Aunts who didn’t stay with us breezed in with welcome regularity. Daulat (Dolly) visited from next-door West View, its garden lush with palms and kadi patta we picked fresh from bushes for Saturday curry lunch. Dolly arrived armed with murder mysteries and Woman’s Weekly. The sisters huddled over the magazine’s knitting patterns. I devoured its Robin Family illustrated adventures.  

Dolly collected posters of Hollywood stars and reviews of their hits. From the stacks amassed it was a big deal indeed to clutch close John Boles’ mugshot, curtly signed “Regards”. She explained how brilliantly he essayed Victor Moritz in Frankenstein. We were equally perplexed to figure Tyrone Power was Mummy’s top hero. That overly slicked-back hair was demanded by the swashbuckler sagas he apparently aced.  
  
The sole aunt settling abroad, Piloo in London, was close to all her sisters here, especially Dolly. Piloo’s son, our cousin Farrokh Vajifdar, became an internationally reputed scholar of Zoroastrianism and authority on Western Classical music.    
      
The fuis possessed a great sense of humour, albeit occasionally exasperating. They swooped to see me unwrap a Penguin copy of PG Wodehouse’s Aunts Aren’t Gentlemen. With indignant eye rolls they questioned, “Amaari maskeri toh nathi karto taro maanito author—Hope your favourite author isn’t poking fun at us?”
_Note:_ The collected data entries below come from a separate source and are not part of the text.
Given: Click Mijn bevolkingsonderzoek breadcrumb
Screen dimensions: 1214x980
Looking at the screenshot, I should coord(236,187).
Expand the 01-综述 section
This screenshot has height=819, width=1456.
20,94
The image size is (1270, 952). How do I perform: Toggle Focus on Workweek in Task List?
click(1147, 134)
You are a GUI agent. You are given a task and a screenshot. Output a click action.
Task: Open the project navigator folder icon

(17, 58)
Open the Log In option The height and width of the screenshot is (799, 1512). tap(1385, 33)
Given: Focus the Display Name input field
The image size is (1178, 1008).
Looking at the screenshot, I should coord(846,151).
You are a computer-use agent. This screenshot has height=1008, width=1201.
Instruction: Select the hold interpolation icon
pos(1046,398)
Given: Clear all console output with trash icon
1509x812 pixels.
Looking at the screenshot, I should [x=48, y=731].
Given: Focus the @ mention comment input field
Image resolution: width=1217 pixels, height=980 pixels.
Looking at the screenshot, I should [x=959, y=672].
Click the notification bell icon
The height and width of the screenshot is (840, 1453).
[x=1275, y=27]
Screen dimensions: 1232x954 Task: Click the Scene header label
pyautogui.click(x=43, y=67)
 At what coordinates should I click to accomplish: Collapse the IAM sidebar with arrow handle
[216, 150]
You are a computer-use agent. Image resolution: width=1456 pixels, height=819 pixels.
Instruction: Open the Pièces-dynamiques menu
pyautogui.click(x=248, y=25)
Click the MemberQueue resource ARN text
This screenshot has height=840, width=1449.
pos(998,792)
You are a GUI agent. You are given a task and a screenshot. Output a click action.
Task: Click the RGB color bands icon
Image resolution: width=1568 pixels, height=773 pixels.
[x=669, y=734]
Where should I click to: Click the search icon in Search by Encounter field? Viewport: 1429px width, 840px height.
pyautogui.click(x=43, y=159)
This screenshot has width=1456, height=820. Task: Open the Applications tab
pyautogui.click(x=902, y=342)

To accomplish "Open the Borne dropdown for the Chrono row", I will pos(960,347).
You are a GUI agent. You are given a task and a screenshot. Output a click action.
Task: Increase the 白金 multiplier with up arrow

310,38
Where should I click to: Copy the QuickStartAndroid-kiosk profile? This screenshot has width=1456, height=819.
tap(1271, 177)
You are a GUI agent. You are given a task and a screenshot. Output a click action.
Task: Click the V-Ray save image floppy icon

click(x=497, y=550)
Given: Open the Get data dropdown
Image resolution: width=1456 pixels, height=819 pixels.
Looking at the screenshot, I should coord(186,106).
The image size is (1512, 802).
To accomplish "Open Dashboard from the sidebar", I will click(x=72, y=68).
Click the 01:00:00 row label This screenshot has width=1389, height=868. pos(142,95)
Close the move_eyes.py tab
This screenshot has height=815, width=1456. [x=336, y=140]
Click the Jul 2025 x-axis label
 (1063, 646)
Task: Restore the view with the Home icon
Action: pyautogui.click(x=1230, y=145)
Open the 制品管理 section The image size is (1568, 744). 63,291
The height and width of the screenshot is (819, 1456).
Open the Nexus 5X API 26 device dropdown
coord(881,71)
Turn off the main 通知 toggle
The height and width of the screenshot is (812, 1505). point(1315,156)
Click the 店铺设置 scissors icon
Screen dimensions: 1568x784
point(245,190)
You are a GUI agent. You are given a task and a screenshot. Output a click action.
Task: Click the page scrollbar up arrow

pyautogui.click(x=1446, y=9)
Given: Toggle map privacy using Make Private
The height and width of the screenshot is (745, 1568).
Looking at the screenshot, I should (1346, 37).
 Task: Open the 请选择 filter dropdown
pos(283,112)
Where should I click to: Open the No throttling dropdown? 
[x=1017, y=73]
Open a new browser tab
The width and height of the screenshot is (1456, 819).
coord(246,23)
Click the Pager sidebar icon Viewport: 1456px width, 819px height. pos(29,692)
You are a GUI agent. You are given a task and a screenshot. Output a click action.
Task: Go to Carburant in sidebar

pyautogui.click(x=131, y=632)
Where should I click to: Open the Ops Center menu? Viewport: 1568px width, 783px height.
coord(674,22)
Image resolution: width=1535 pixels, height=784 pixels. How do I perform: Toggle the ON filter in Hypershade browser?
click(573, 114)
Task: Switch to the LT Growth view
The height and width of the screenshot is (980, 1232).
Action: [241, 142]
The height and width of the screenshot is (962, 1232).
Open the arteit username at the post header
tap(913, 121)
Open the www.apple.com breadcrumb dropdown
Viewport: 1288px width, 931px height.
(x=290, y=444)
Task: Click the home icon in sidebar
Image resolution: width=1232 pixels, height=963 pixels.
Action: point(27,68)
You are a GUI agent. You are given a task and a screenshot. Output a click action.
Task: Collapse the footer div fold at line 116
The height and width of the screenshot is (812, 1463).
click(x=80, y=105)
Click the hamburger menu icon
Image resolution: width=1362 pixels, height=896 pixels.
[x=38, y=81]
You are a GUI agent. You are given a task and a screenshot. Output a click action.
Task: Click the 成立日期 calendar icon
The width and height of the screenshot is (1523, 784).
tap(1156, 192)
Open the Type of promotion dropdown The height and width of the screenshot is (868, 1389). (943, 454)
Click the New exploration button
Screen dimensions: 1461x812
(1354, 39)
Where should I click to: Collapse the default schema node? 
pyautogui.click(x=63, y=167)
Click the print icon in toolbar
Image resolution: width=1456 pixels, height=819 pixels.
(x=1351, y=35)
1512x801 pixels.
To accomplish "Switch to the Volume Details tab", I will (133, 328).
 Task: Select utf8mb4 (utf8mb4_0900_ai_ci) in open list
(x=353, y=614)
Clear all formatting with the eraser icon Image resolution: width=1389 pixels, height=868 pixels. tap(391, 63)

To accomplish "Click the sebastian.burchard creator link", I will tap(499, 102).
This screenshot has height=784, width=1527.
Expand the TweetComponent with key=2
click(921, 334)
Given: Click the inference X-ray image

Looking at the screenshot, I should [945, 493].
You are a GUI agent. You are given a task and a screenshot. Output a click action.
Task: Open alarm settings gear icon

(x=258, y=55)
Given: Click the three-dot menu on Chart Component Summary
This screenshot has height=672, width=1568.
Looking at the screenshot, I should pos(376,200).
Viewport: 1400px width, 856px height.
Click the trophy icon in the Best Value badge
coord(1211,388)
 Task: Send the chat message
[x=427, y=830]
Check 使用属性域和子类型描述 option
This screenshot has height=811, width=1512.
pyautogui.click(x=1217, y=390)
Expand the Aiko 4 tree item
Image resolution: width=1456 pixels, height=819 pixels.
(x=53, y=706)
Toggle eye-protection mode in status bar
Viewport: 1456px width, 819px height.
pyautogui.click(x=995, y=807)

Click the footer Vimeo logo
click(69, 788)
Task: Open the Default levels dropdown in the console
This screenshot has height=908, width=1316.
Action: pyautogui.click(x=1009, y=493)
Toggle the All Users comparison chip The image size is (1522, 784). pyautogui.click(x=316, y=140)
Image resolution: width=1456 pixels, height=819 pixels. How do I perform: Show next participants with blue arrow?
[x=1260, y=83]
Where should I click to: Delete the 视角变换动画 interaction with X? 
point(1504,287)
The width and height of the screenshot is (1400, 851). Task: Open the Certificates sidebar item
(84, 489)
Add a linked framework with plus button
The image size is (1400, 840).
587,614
How they craved to be in on things as they happened. Unlucky for them to be weekending in Panchgani precisely when family friend Mina Kava (short for Minoo Kavarana, suggested by HMV publicists commissioning him to compose a paean to the city), rehearsed the first strains of zingy “Bombay meri hai” in our living room. “Couldn’t he wait with it till we returned,” they pouted unreasonably, FOMO-stricken from the ’60s.  
       
Naresh Fernandes’ chapter, “Attaining Hindustanese”, in Taj Mahal Foxtrot: The Story of Bombay’s Jazz Age, restores forgotten snatches of the song, Bengalee Baboo, for me. On hindsight, its phrases seem preposterous. In those innocent times, people revelled in their catchy staccato cadence. Dave Carson’s bestselling tune regaled Bombay a century ago with his troupe, the Original San Francisco Minstrels. The aunts warbled slightly differently from the standard version. Theirs went: “I am very good Bengalee Baboo/In Calcutta I long time stop… Very good Hindu, smoke my hookah/Eat my dal bhaat every day/Night come I make plenty pooja/In Calcutta I long time stop.”      

The ladies sang another politically incorrect ditty with gusto. A third sister from Madras added to the household in the 1970s. Kindness personified, the parents invited her into our space once she was widowed, after losing twins and then a son to terminal illness. Khorshed, who painted evocatively, brought framed landscapes to hang on our walls alongside portraits of musicians like Dad’s violinist idol Jascha Heifetz. 

Khorshed also taught Dhun and Jer to belt out a song so blithely repetitive, we begged they stop. They’d zip lips for a moment, before bursting again into: “My name is Jeejeebhoy Jamshedji/Parsi driver of GIP/Engine number 63/From Byculla to Chinchpokli...” They quibbled whether the second line was “Parsi driver of GIP” (Great Indian Peninsula Railway, predecessor to Central Railway) or “Pocket full of VIP”. Further conjecture ensued. Was it Engine number 420? Wasn’t it Borivli to Chinchpokli? The lyrics were accompanied by a twirly jig they broke into, with puckering steam engine poofs. All that puffing plus dancing was ill-advised for Dhunmai who nursed chronic asthma.  

To our combined consternation and amusement, she popped pills with aplomb while watching Parsi naataks which got her heavily wheezing with mirth. I recall soothing some paroxysms during Lafra Sadan, a caper adapted from Alistair Foot and Anthony Marriott’s play, Uproar in the House. Dismissing alarmed audience advice to take it easy, she gasped, “Goli garvaanu neh paachhu hasvaanu—swallow the pill and laugh on.” 
  
Not a bad life motto, thank you Dhunmai.